PHONETICS AND PHONOLOGY
Segmental Aspects

SPEECH INTELLIGIBILITY

The term speech intelligibility is understood as comprehensibility of speech, while the degree of comprehensibility is dependable on the acoustic conditions of the environment in which the oral manifestation of speech takes place. “Human natural speech is intelligible in the sound level range of about 80 dB, it is fully intelligible even at very low sound levels down to 40 dB” (Hudcovičová, Petrášová, Rychtáriková, 2022, p. 349). Speech can remain intelligible even when the noise is more intense than speech, or if the speech signal comes from a different direction than the noise. It is a consequence of directional hearing (Rychtáriková, 2011). In our modern, highly developed society, there are many ways how to analyse speech and visualise its characteristic aspects.

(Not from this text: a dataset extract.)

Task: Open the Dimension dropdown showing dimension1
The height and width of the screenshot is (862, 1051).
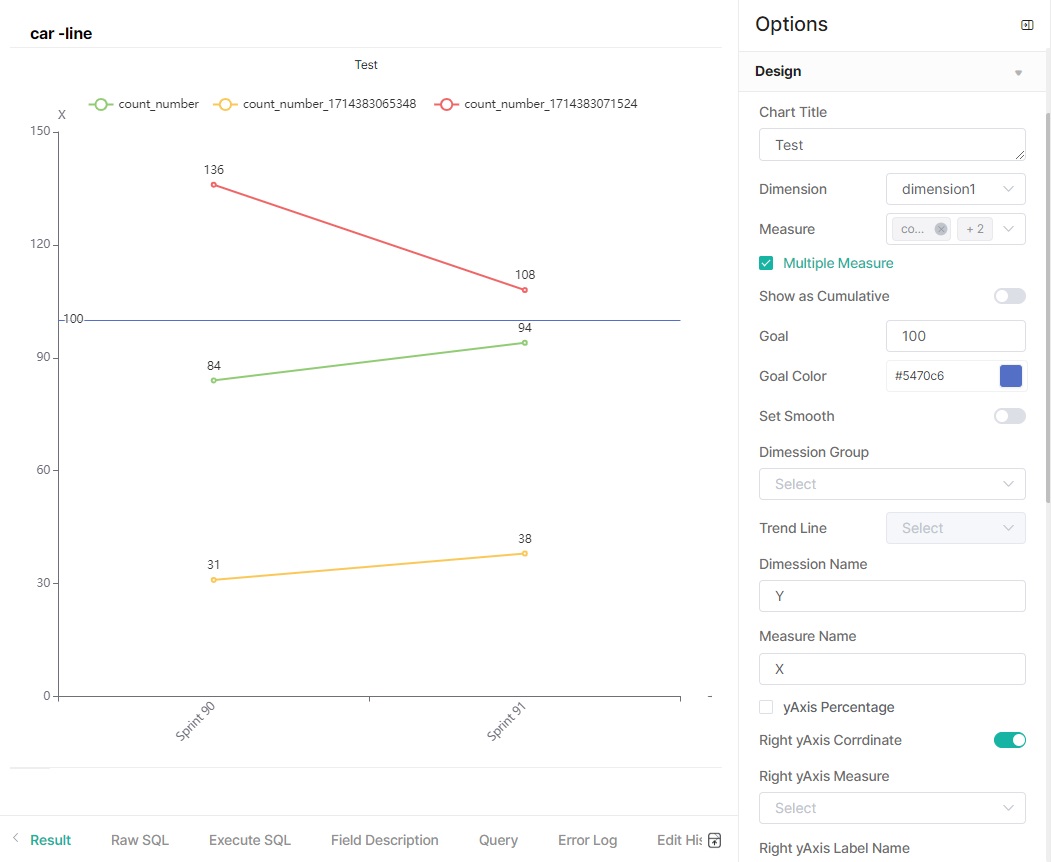Action: 955,188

Analysis of acoustic parametres of speech is the task for acoustic/ experimental phonetics. The basic acoustic parameters of vowel sounds are frequency, intensity, duration and quality, i.e. wave structure determined by formants in vowels.

The following information clearly explains how the terms of auditory and acoustic phonetics correspond:

FREQUENCY

= the number of complete repetitions (cycles) of variations in air pressure during one second
the shorter the cycles, the higher the frequency
the unit of frequency = Hertz
human hearing organs can catch the sounds between 20 and 20 000 Hertz (most human sounds are between 80 – 350 Hz)
a male voice = cca 120 Hz, a female voice = 220 Hz
frequency = the term used in acoustic phonetics corresponding with the term pitch in auditory phonetics

INTENSITY

= the amount of energy carried by a sound wave (owing to the variation of air pressure coming from the lungs)
the unit = decibels (dB), 100 dB = quite loud sound – subjective
the higher the intensity, the bigger the amplitude of a wave
intensity (the term used in acoustic phonetics) = loudness (the term used in auditory phonetics)

QUANTITY (duration)

duration (the term used in acoustic phonetics) = length (the term used in auditory phonetics)
two categories of length:
absolute phonetic duration – measurable
functional phonological length – can cause a change in the meaning of words
in connected speech – cca 6 – 20 sounds pronounced in one second

QUALITY (wave structure)

the quality of vowels is determined by formants
FORMANTS – seen on spectrogram as thick black horizontal bars (characteristic for all voiced sounds)
vowels – distinguishable by F1 and F2, the formants above F4 determine the speaker´s voice quality
voiceless consonants don´t have formant structure

(Pavlík, 2000)

Spectrograms depict the acoustic information manifested in the speech signal and allow the visualisation of the three main properties of sounds: frequency, length, amplitude. The bars seen on the spectrogram are called formants. “The presence of formants in a spectrogram is a characteristic feature of all voiced sounds” (Pavlík, 2000, p. 56). The F1 (formant 1) and F2 (formant 2) values are directly connected to the height and location of vowels:

vowels /i, u/, which are classified as high (close), have low F1 values

vowels /a, o, æ/, which are classified as low (open), have high F1 values.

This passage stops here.